Segment Start: EXCERPTED PASSAGE

# Does Paying off Auto loan early make sense or invest in RRSP in my scenario



## mdcal (Dec 31, 2014)

I am new to this forum . Wondering if some financial gurus in this forum can help me make a decision about my car loan.
I have a $42,000.00 loan on a new vehicle @7.2% through the dealer for 96 months($13,470 in interest if I keep it till the end of term). There is no Prepayment penalty in the loan terms. The idea to get this loan was to pay it off and got a very good deal (about 11k off MSRP)on the vehicle by not taking the manufacturing financing. My dilemma is should I keep this loan and and invest in RRSP or pay off this loan ASAP(say maybe in a year or 2). I am in the 200K/Annum combined income bracket.
I cant wrap my head around the calculations if I invest in RRSP instead of paying off the loan ASAP. I am fairly savvy at investing in stocks and manage RRSP myself and have averaged over 10% returns over the past 5 yrs.


----------



## cainvest (May 1, 2013)

At 7.2% I'd pay off the loan, guaranteed money savings vs unknown returns.


----------



## Synergy (Mar 18, 2013)

7.2% is highway robbery. Pay that off ASAP! With your income I'm quite surprised you couldn't have negotiated a better rate. The past does not predict the future, who knows what 2015 will bring.


----------



## indexxx (Oct 31, 2011)

Why not go to your bank and get a low-interest line of credit? Then pay off the whole car with that, and pay off the LOC while also putting a bit away into your RRSP every month at the same time. Personally, I like to see results on all fronts- and the sooner you have something in your RRSP the sooner it can start compounding.


----------



## mdcal (Dec 31, 2014)

I do contribute 10% of my income to RRSP(with 6% company match). Would it make sense to take a tax credit by contributing more to RRSP(for ex 10k) then paying the loan with whatever I get from tax returns ?
I think I could get a Line of credit if I wanted to as I have a stellar credit history but would that make a huge difference if I get say for 5% vs 7.2% which I pay currently if I don't carry the loan over 2 yrs? Not sure if there are any calculators out there to compare Auto loan payoff vs RRSP.


----------



## Synergy (Mar 18, 2013)

This should help you out with the math:
http://www.getsmarteraboutmoney.ca/...ibution-vs-paying-down-debt.aspx#.VKNubsnx2_M


----------



## indexxx (Oct 31, 2011)

Moving to a 5% LOC saves you close to $1,000/year; always save interest when you can. Saving 2.2% is the same as getting an extra 2.2% return on an investment, right? 

42,000 x 0.072= $3,022
42,000 x 0.05 = $2,100

So you could move the loan to your LOC, and put the difference in your RRSP. But with your income, I would pay it off as fast as possible- otherwise, your perceived 'savings' of $11,000 disappears and that $42k car just cost you over 50. Can you double your payments?

It does make some sense to use your refund to pay debt, but I think it's better to invest your refund as you will eventually have to pay tax on the RRSP amount when you take it out on retirement. Paying debt with your refund is essentially the same as spending your refund on what you bought, which defeats the whole purpose of a tax-deferred investment.


----------



## mdcal (Dec 31, 2014)

indexxx said:


> Moving to a 5% LOC saves you close to $1,000/year; always save interest when you can. Saving 2.2% is the same as getting an extra 2.2% return on an investment, right?

Segment End: EXCERPTED PASSAGE
Segment Start: PROVIDED INFORMATION

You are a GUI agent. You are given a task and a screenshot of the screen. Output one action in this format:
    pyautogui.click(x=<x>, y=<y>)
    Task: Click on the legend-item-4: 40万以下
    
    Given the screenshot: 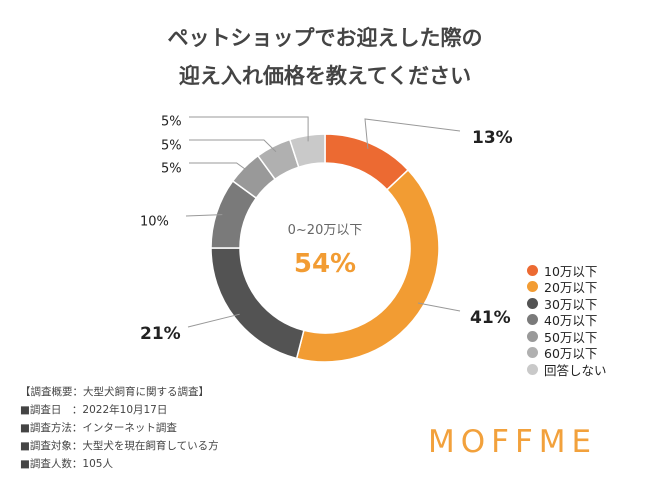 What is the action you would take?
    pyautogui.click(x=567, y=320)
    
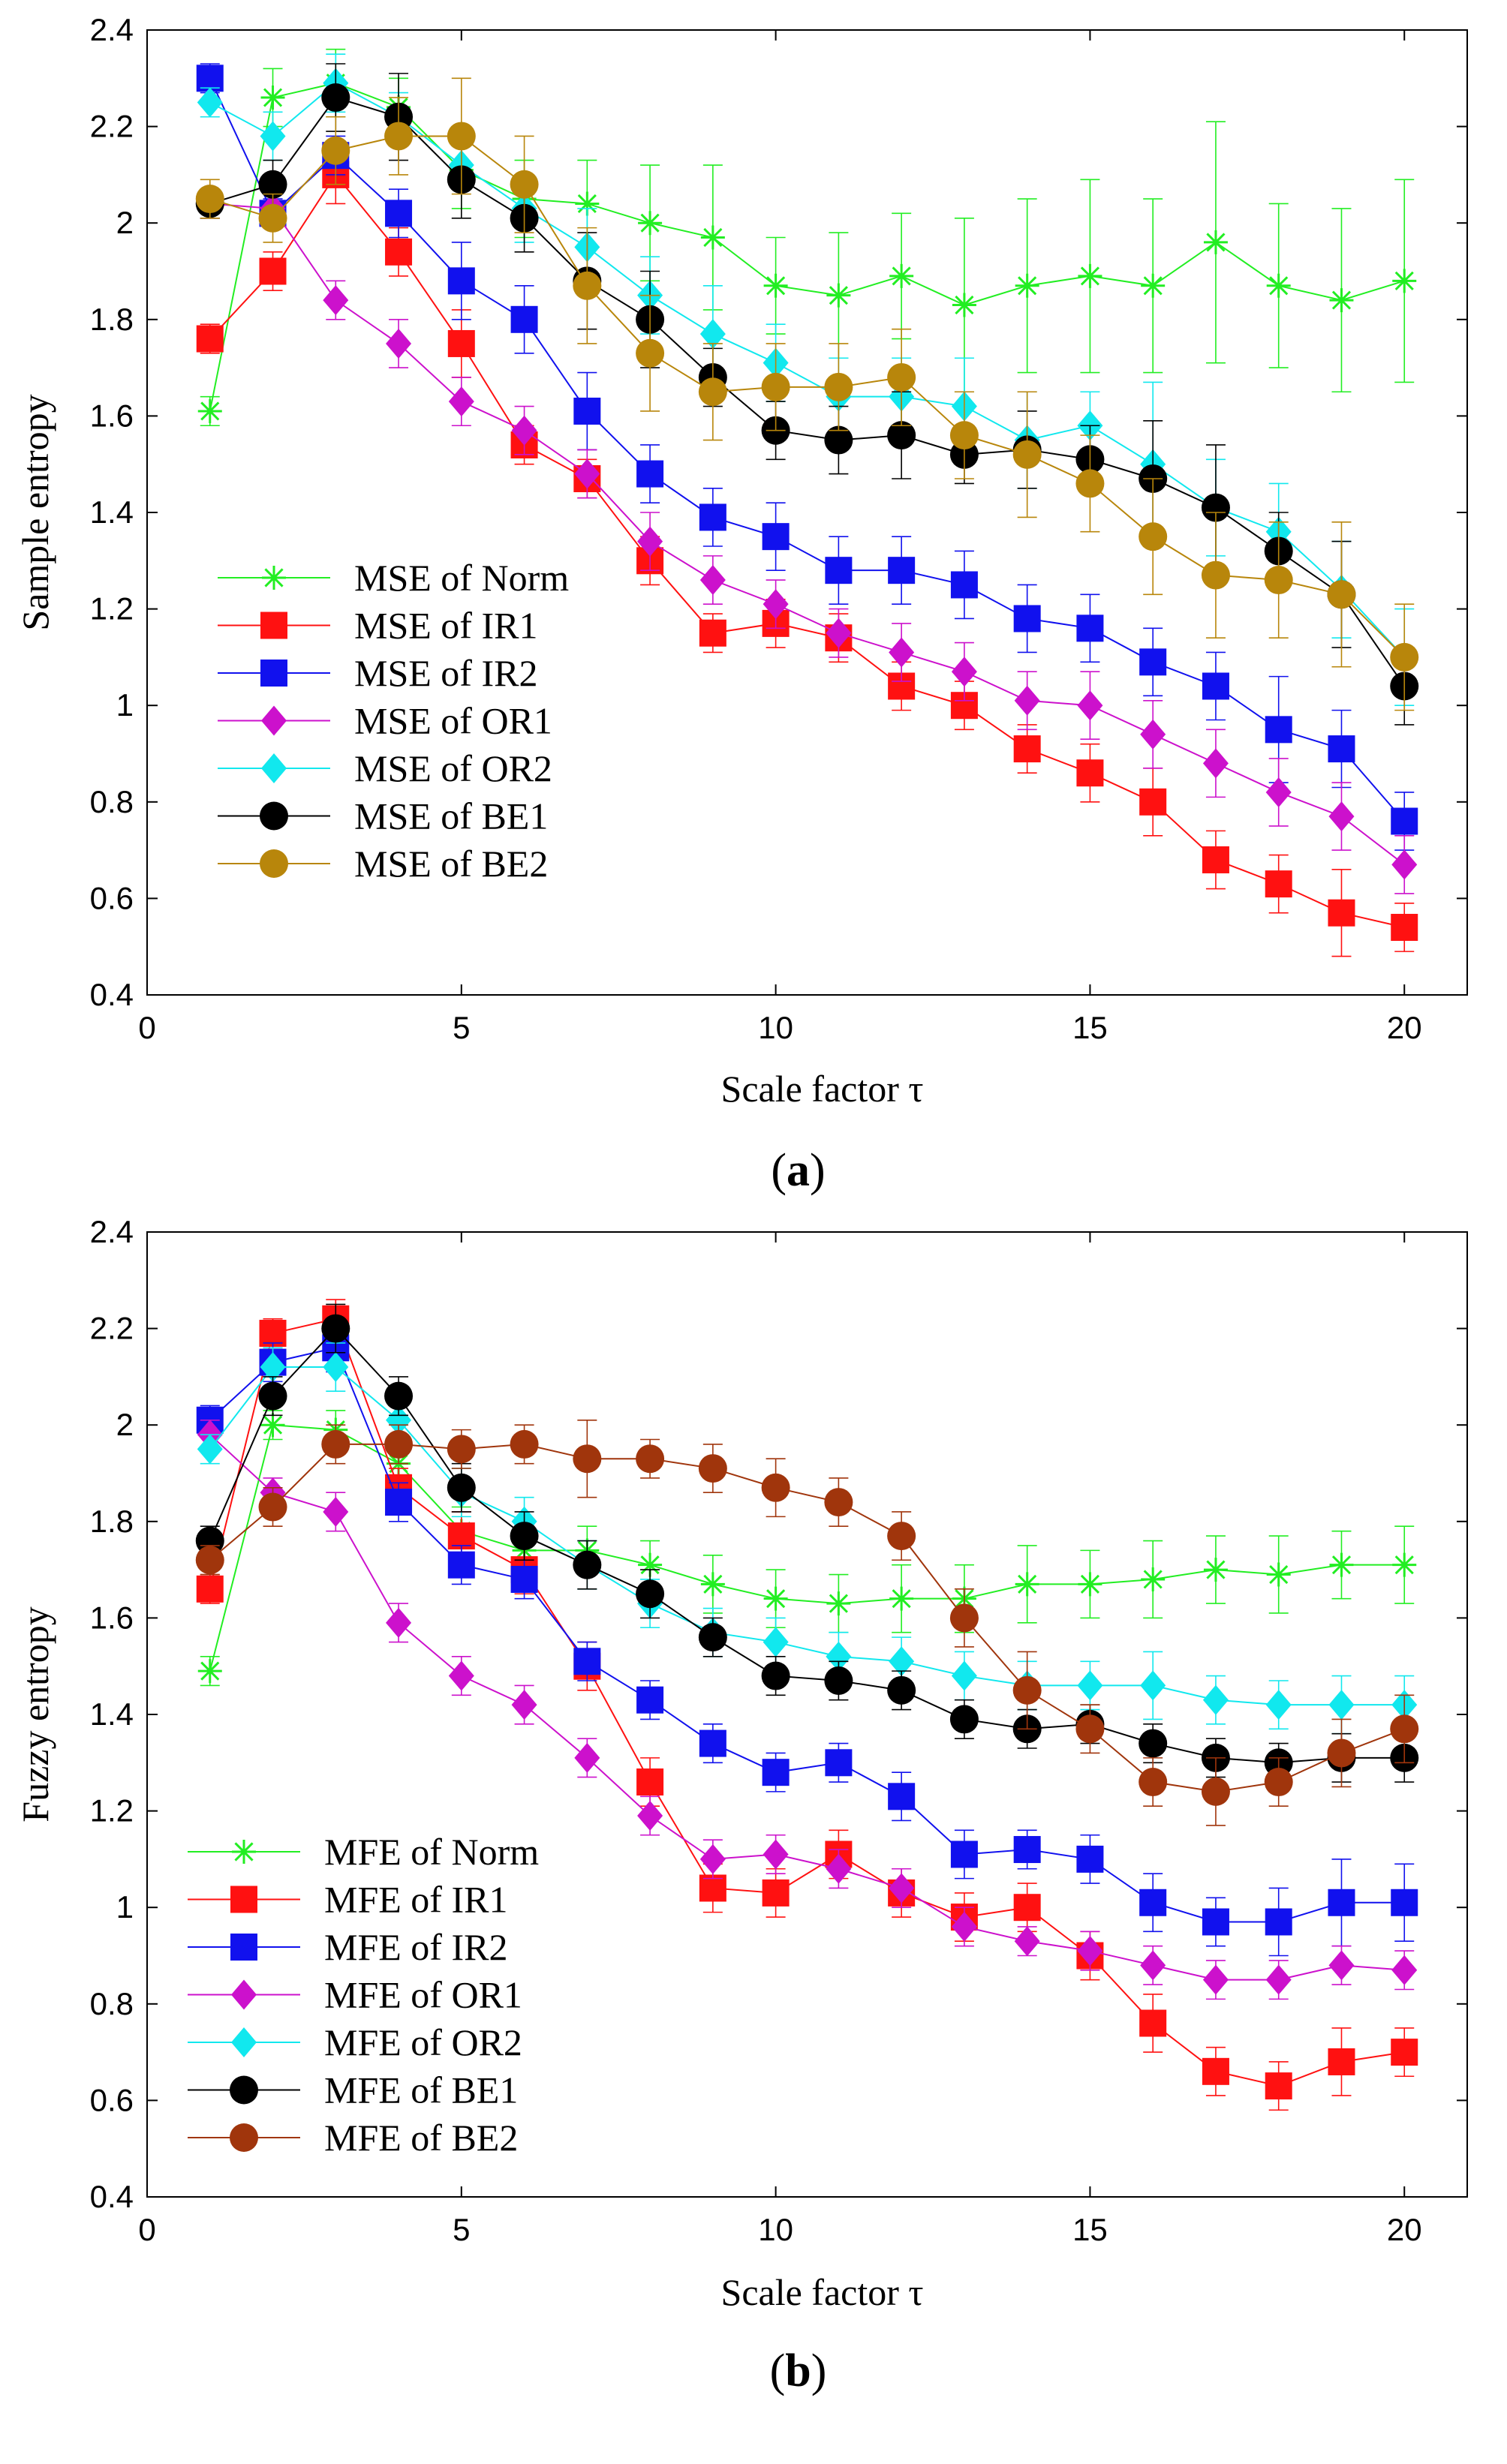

Segment End: PROVIDED INFORMATION

- _TASK LIST_
- a) Reproduce the car loan thread verbatim, everything from "I have a $42,000.00" down to "past 5 yrs.".
- b) Resume the forum thread on paying off the car loan versus investing in an RRSP, picking up right after its final line.

- _ANSWERS BY ITEM NUMBER_
- a)
I have a $42,000.00 loan on a new vehicle @7.2% through the dealer for 96 months($13,470 in interest if I keep it till the end of term). There is no Prepayment penalty in the loan terms. The idea to get this loan was to pay it off and got a very good deal (about 11k off MSRP)on the vehicle by not taking the manufacturing financing. My dilemma is should I keep this loan and and invest in RRSP or pay off this loan ASAP(say maybe in a year or 2). I am in the 200K/Annum combined income bracket.
I cant wrap my head around the calculations if I invest in RRSP instead of paying off the loan ASAP. I am fairly savvy at investing in stocks and manage RRSP myself and have averaged over 10% returns over the past 5 yrs.

- b)
> 
> 42,000 x 0.072= $3,022
> 42,000 x 0.05 = $2,100
> ...


My Idea of agreeing to the insane dealer loan was to pay it off in a year or 2 at the most and I can triple the current payment of about $600 to $1800 a month. Sound like what you mentioned makes sense about "defeating the whole purpose of a tax-deferred investment"


----------



## Just a Guy (Mar 27, 2012)

My question is, where is your savings and "great deal" if you don't pay it off quickly? You're paying more in interest than you saved off the price of the car...doesn't sound like a good deal to me. 

Another reason to pay it off is you pay it with after tax dollars...to earn enough in your rrsp to match 7% return you'd need to make over 10%.


----------



## mdcal (Dec 31, 2014)

Synergy said:


> This should help you out with the math:
> http://www.getsmarteraboutmoney.ca/...ibution-vs-paying-down-debt.aspx#.VKNubsnx2_M


Thanks for the calculator and the link to web site lots of useful information on that site.


----------



## mdcal (Dec 31, 2014)

Just a Guy said:


> My question is, where is your savings and "great deal" if you don't pay it off quickly? You're paying more in interest than you saved off the price of the car...doesn't sound like a good deal to me.
> 
> Another reason to pay it off is you pay it with after tax dollars...to earn enough in your rrsp to match 7% return you'd need to make over 10%.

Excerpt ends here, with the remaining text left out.